FIG. 3.

Analysis of telomere length and telomerase activity in thyroid cells expressing mutant RAS. (a) TRF analysis of HinfI/RsaI-digested genomic DNA from normal thyrocytes (N), and pools of early (proliferating) (RAS E) and late-stage (RAS L) RAS colonies derived from two separate human thyroid samples (Thy.1 and Thy.2). Mean TRF values were calculated from densitometry data as described in text. (b) TRF analysis of normal (N) and late-stage (RAS L) RAS colonies derived from a third thyroid sample (Thy.3), together with colonies expressing both mutant RAS and the catalytic subunit of human telomerase (RAS + hTERT).

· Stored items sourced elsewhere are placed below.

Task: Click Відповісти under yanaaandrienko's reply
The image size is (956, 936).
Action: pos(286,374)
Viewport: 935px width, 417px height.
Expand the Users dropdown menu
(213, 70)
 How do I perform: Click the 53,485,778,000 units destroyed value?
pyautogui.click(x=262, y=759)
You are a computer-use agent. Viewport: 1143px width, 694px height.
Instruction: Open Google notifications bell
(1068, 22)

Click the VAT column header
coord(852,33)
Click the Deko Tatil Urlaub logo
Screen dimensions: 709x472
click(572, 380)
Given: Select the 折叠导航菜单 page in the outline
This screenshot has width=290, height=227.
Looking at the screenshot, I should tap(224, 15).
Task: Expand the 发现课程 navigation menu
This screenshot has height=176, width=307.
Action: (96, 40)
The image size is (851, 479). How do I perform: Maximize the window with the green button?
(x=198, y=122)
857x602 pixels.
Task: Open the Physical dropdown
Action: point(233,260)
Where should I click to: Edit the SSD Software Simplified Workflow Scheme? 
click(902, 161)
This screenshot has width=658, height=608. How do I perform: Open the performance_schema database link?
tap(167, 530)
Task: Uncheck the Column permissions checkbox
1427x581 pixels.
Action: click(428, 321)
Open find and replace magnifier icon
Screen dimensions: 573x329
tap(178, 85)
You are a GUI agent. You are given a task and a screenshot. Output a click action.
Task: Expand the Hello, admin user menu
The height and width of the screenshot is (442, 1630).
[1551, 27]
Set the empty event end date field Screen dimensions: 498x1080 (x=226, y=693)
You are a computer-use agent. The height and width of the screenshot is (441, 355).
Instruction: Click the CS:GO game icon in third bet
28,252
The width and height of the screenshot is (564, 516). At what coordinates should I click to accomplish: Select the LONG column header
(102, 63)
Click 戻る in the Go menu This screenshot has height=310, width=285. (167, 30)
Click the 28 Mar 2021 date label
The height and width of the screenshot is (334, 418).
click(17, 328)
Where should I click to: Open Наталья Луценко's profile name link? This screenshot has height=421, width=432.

Senescent human fibroblasts (strain HCA2) are shown for comparison (HDF SEN). (c) Telomerase activity assessed by TRAP assay in normal cells (N), in pools of early colonies expressing mutant RAS (RAS E) and late-stage colonies expressing mutant RAS alone (RAS L) or with hTERT (RAS L + hTERT). Each sample is analyzed with (+) or without (−) prior heat treatment (85°C for 10 min). The immortal human epithelial cell line 293 is included as a positive control. The arrow indicates the position of the internal telomerase amplification standard as a control for nonspecific PCR inhibition.